→ Set problem:
Replace "Atlas" with "Settings" in the lines from the one containing "At what coordinates should I click to accomplish: Expand" through the one containing "pyautogui.click(x=25, y=310)". Return only those lines, with everything else unchanged.

→ Data in this exercise:
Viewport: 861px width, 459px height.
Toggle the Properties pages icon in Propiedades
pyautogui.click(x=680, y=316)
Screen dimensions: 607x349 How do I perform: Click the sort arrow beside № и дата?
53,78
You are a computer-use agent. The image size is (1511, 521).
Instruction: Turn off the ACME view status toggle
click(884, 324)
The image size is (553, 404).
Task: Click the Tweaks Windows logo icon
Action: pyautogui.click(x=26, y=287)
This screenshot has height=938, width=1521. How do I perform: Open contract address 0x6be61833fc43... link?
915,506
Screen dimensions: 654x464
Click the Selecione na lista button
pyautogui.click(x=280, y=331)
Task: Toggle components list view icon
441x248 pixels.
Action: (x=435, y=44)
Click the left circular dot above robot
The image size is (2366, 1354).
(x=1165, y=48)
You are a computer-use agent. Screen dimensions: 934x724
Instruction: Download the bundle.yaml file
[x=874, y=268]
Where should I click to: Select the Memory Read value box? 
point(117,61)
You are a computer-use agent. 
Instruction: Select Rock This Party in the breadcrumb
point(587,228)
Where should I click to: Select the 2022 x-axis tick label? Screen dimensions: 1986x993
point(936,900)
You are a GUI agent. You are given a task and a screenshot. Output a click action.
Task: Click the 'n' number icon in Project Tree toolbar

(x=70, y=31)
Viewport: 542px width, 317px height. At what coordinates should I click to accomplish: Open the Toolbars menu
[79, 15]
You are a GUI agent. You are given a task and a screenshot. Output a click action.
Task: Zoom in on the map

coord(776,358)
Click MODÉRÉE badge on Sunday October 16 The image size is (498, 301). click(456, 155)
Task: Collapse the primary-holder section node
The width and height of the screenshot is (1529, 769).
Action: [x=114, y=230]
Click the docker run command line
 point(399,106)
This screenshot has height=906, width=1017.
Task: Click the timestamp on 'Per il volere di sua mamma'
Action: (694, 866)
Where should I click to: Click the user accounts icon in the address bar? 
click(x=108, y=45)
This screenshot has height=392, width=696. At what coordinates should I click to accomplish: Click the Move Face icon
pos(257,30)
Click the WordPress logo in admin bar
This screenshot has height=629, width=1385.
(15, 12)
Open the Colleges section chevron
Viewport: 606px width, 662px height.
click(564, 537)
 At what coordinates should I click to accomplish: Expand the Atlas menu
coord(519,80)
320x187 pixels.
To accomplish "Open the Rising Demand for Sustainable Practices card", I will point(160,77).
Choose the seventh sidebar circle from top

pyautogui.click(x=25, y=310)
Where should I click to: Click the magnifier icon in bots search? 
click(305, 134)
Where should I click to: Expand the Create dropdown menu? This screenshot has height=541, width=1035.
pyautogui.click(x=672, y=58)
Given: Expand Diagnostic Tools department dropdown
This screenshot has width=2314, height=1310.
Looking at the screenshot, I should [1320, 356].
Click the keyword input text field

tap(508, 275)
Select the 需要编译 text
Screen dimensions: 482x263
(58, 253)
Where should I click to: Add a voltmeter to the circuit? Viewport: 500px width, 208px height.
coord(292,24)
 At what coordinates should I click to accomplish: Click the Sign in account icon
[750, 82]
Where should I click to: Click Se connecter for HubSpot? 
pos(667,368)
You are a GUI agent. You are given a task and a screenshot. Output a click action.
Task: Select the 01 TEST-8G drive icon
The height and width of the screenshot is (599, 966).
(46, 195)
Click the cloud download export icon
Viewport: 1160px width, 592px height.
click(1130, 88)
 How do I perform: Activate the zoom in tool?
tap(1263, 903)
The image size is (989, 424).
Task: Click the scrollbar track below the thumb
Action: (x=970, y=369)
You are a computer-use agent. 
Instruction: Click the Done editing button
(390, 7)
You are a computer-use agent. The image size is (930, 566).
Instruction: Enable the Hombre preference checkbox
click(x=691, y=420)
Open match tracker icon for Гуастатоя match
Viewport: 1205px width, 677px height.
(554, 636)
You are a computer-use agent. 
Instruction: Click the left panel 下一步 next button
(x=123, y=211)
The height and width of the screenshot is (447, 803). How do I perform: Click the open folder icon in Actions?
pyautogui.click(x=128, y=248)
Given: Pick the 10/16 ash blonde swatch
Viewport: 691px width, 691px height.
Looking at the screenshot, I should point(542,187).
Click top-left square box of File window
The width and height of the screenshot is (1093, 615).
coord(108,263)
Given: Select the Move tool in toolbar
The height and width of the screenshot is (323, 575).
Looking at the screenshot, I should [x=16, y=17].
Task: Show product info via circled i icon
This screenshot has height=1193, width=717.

→ Written solution:
 At what coordinates should I click to accomplish: Expand the Settings menu
coord(519,80)
320x187 pixels.
To accomplish "Open the Rising Demand for Sustainable Practices card", I will point(160,77).
Choose the seventh sidebar circle from top

pyautogui.click(x=25, y=310)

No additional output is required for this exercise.